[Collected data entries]
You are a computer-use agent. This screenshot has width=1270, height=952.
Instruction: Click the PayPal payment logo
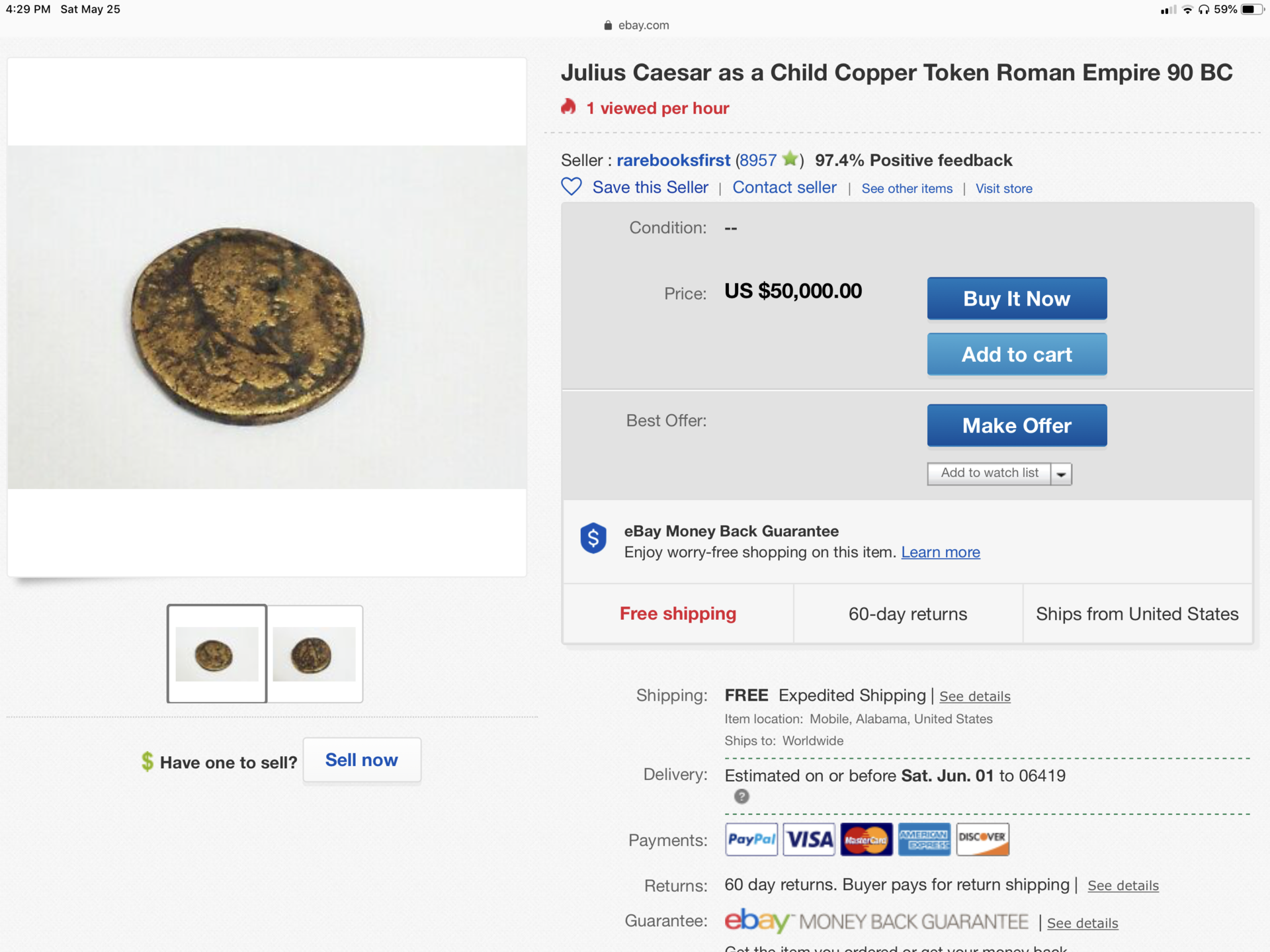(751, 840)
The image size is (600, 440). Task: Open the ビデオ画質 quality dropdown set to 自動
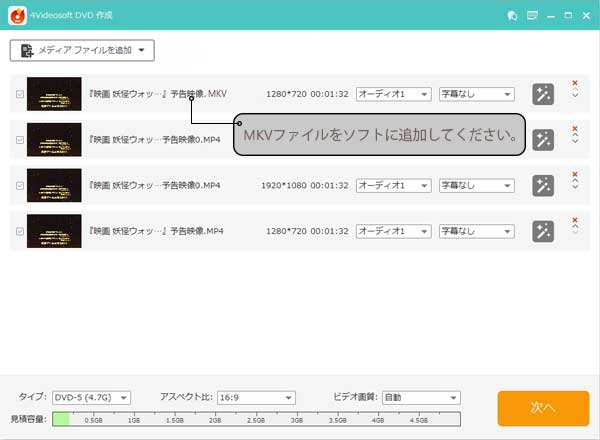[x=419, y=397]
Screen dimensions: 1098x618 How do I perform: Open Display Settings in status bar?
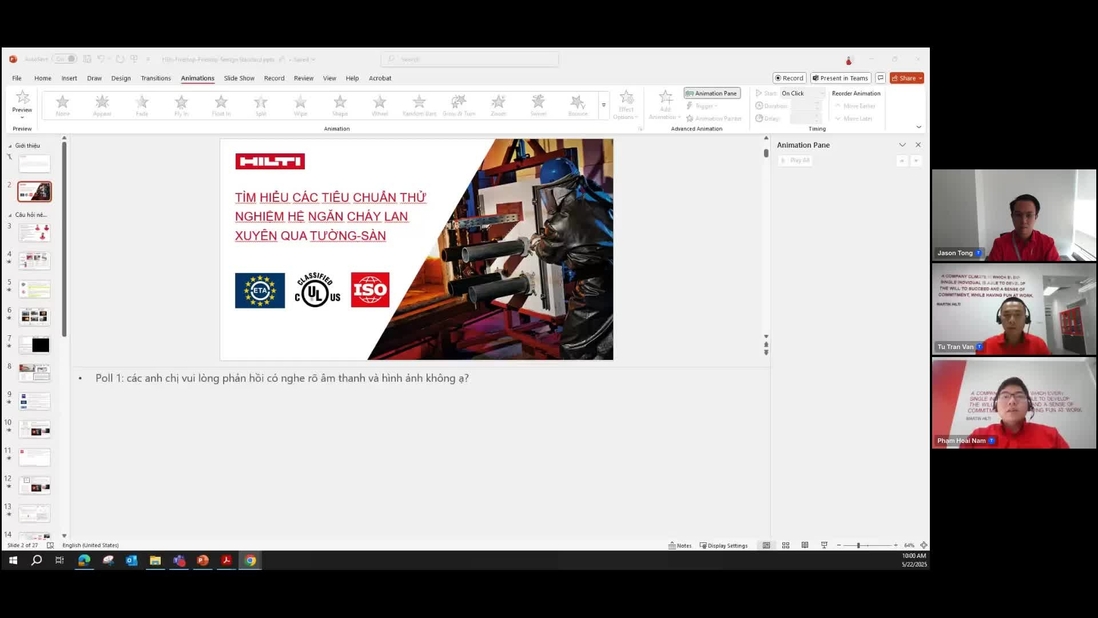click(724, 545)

--

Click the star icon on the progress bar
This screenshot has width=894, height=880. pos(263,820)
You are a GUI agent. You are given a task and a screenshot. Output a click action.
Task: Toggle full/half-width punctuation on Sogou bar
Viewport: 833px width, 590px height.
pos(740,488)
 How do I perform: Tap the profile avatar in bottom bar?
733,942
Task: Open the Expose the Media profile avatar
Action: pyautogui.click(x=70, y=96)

--

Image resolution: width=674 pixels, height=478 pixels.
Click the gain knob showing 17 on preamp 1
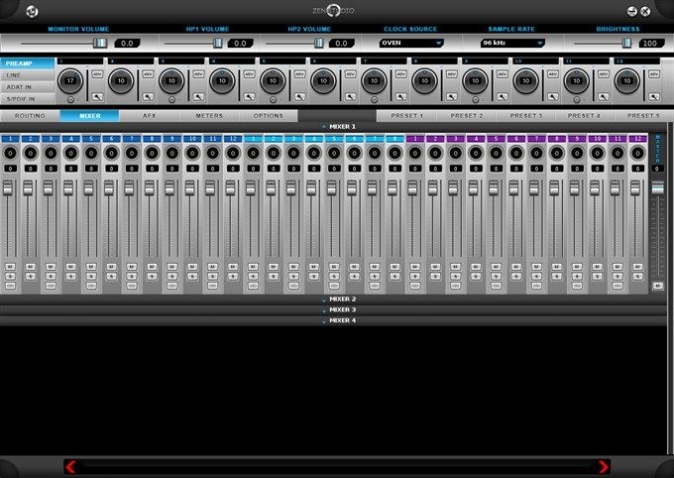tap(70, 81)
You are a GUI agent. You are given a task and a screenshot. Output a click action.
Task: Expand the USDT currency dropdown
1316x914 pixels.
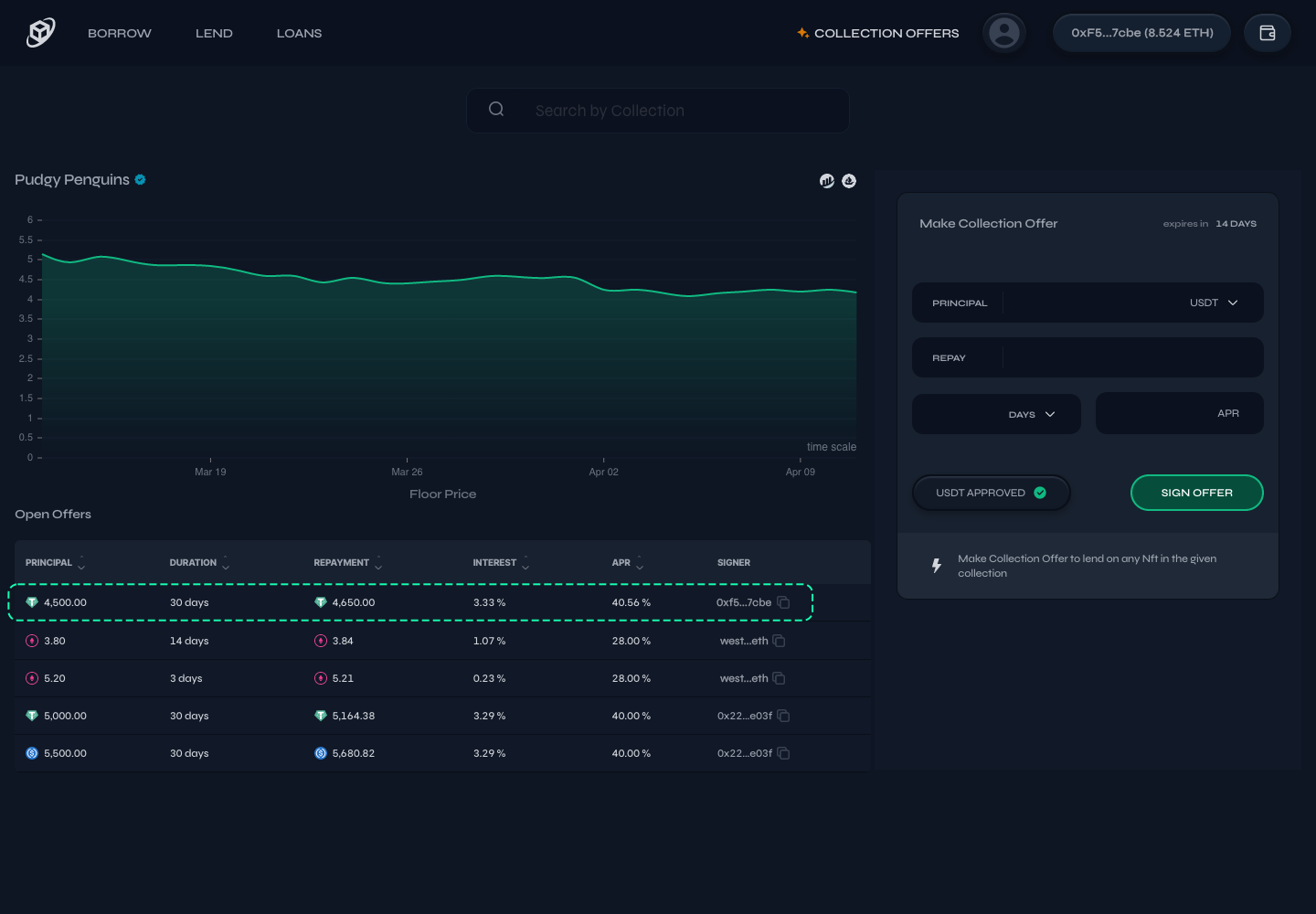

• _What to produce_
Return all lines above that mention the word "pixels".

• _Response below_
Image resolution: width=674 pixels, height=478 pixels.
1316x914 pixels.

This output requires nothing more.